● **Task goal**
In the article below on AI agents for consumer apps, copy everything from "Our first agent" down to "Watch this space." word for word.

AI Agent Architecture for Consumer Apps

Enterprise AI agents have time. They run overnight, process documents in batches, retry when they hit rate limits, and report back the next morning. Consumer AI agents have 8 seconds before the user closes the app — and a subscription invoice depending on whether they feel like the result was worth it.

The consumer constraint

Every Virtual Minds product is a consumer app. That shapes every agent decision:

Single-user state. No org hierarchies, no role-based access — just one user's data and preferences.
Latency budget under 8 seconds. Anything longer needs an explicit "we are working on it" UI affordance, and ideally a push notification when complete.
Subscription-aware. Most users see free tiers with limits. The agent has to know what tier the user is on and degrade gracefully when limits are hit.
Mobile-first. The agent may execute on the server, but the trigger and result both happen on a phone. Network reliability and battery are real constraints.

The Virtual Minds agent shape

For features under the 8-second budget, we use a single Claude tool-use loop with a curated set of internal tools (database lookups, image generation, content saving). The model orchestrates, the tools execute, the result returns synchronously.

For features that exceed the budget — like Reshot AI's headshot generation, which takes 20-40 minutes — the agent moves to an async pattern: kick off a background job, return immediately, deliver via push notification when ready. The same Claude orchestration logic runs, but on a worker queue.

Memory and personalization

Cross-session memory is where consumer agents earn their subscription. A user who paid for Room AI last week should not have to re-explain their style preferences this week. We use Anthropic's Memory tool selectively — primarily for stylistic preferences and project context — backed by Firestore for the structured data the agent will reliably need (subscription tier, project library, prior generations).

The distinction matters: Memory tool entries are for things the model should reason over. Firestore is for things the model should be told. Get this wrong and your agent either hallucinates state or wastes tokens loading it every call.

Tool design rules we follow

Tools return data, not instructions. A tool called get_user_subscription returns the subscription record; it does not return advice on what to do with it.
Tool outputs are JSON, always. Even when there is no natural reason for structure.
Idempotent or refused. Any tool that mutates state must either be safe to retry, or refuse to execute when called twice with the same parameters.
Cheap before expensive. If the agent could call a $0.0001 lookup or a $0.05 generation, it must always check the cheap option first.

The mistake we corrected

Our first agent attempt tried to be helpful by chaining many small tool calls. The latency was unacceptable on consumer mobile networks. We rewrote our tool surfaces to return larger composite objects — "give me the user, their subscription, their last 5 generations, and their style preferences in one call" — and the agent latency dropped by 60% with no quality loss.

If you are designing consumer agent tools, do not optimize for atomicity. Optimize for round-trip count.

What we are exploring next

The next frontier for our consumer agents is local execution — running a portion of agent reasoning on-device using on-device models, with cloud fallback for harder cases. Apple's on-device models and a Core ML-shaped path forward make this tractable for the iOS-side of our products. Watch this space.

● **Recorded data**
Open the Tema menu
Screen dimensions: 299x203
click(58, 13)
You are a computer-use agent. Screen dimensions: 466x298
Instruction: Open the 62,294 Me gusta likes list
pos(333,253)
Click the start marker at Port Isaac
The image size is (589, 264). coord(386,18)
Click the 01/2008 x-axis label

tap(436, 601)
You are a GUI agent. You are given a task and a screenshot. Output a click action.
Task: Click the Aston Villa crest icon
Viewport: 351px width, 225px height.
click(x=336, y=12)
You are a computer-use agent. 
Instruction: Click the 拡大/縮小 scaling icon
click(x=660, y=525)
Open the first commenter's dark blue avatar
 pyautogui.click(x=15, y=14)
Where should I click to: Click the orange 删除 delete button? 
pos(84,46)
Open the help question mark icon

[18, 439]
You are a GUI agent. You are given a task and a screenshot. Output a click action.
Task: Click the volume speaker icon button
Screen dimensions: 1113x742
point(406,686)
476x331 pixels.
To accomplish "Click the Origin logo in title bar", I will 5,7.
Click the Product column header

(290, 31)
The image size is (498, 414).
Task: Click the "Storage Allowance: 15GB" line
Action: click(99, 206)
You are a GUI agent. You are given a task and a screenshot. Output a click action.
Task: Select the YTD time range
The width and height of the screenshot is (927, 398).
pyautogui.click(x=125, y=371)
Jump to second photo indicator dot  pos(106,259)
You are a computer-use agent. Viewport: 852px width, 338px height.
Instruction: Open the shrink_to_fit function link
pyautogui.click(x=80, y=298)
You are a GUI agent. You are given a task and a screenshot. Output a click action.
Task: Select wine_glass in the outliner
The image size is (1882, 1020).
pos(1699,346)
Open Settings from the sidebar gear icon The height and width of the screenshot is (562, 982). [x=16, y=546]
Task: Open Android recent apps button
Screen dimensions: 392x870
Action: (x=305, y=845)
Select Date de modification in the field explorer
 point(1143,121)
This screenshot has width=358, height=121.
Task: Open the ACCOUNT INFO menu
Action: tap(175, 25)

● **Exercise result**
Our first agent attempt tried to be helpful by chaining many small tool calls. The latency was unacceptable on consumer mobile networks. We rewrote our tool surfaces to return larger composite objects — "give me the user, their subscription, their last 5 generations, and their style preferences in one call" — and the agent latency dropped by 60% with no quality loss.

If you are designing consumer agent tools, do not optimize for atomicity. Optimize for round-trip count.

What we are exploring next

The next frontier for our consumer agents is local execution — running a portion of agent reasoning on-device using on-device models, with cloud fallback for harder cases. Apple's on-device models and a Core ML-shaped path forward make this tractable for the iOS-side of our products. Watch this space.